Farm Progress

• You've got a very valuable crop out there, and if you spend the money to grow it and then don't get it, your underlying profitability gets hit very hard.

March 28, 2011

3 Min Read

As global food prices surge to their highest levels in years, an economist in Penn State's College of Agricultural Sciences said climbing worldwide competition for feed grains could make 2011 an important growing season for Pennsylvania's animal-agriculture industries.

James Dunn, professor of agricultural economics, pointed out that American agriculture is the world's leading exporter of feed and food grains. Consumer food prices are closely tied to such large-acreage commodities as corn, wheat and soybeans, and prices for those are currently high. He said dairy and meat producers may struggle to buy animal feed in a tight grain market, so they'd be hit hard by a bad growing year.

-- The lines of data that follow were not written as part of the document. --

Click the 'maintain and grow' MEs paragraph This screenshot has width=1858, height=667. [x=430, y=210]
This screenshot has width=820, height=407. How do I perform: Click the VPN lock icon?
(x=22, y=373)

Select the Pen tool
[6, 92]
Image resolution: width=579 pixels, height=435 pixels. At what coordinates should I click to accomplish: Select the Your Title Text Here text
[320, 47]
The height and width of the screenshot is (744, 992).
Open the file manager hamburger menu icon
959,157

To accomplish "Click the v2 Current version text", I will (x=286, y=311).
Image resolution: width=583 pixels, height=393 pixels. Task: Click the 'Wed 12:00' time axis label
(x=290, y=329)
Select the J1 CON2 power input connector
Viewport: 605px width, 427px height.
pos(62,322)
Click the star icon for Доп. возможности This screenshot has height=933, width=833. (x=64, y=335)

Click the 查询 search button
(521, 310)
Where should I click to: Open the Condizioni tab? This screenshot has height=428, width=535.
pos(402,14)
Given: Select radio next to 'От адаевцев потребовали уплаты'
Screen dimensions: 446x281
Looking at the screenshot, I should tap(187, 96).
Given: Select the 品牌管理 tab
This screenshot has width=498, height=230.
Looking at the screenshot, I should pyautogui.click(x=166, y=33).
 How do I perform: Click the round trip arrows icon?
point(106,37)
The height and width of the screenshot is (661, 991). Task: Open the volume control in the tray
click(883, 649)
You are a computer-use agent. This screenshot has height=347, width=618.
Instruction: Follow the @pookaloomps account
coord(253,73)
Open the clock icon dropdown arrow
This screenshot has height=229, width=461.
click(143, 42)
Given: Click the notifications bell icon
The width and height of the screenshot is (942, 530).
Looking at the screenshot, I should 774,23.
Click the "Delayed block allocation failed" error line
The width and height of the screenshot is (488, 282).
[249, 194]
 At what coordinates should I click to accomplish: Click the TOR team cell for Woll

"Typically in Pennsylvania, many farmers — such as dairy producers, for instance — grow a lot of their own feed," he said. "And their ability to produce that feed will be exceptionally important this year because if they have an unsuccessful corn silage crop or have difficulty getting their hay in, farmers will have to go out on the open marketplace to replace feed that they've already spent money to produce. 

High-priced replacements

"Farmers who don't get the feed they need from their own fields are going to have to buy some high-priced replacements. The price of milk, while reasonably good, may not be high enough to offset the added expense. If you're a farmer, this is definitely a time when you ought to think about crop insurance. You've got a very valuable crop out there, and if you spend the money to grow it and then don't get it, then your underlying profitability gets hit very hard."

Dunn cites several reasons for the price increases, starting with a long-term rise in the global demand for food and feed grains, which led to a global food-supply shortfall in 2007-08. As national economies shake off the effects of the recent recession, he predicts the same climbing demand again.

"Part of the current shortfall has to do with bad weather in northern Europe, which really hit the feed grain markets in Russia and Poland," he said. "Crops struggled because of the hot weather they had there last year. The United States usually can export feed grains to any places that are short, but our crop was also a little smaller than expected last year."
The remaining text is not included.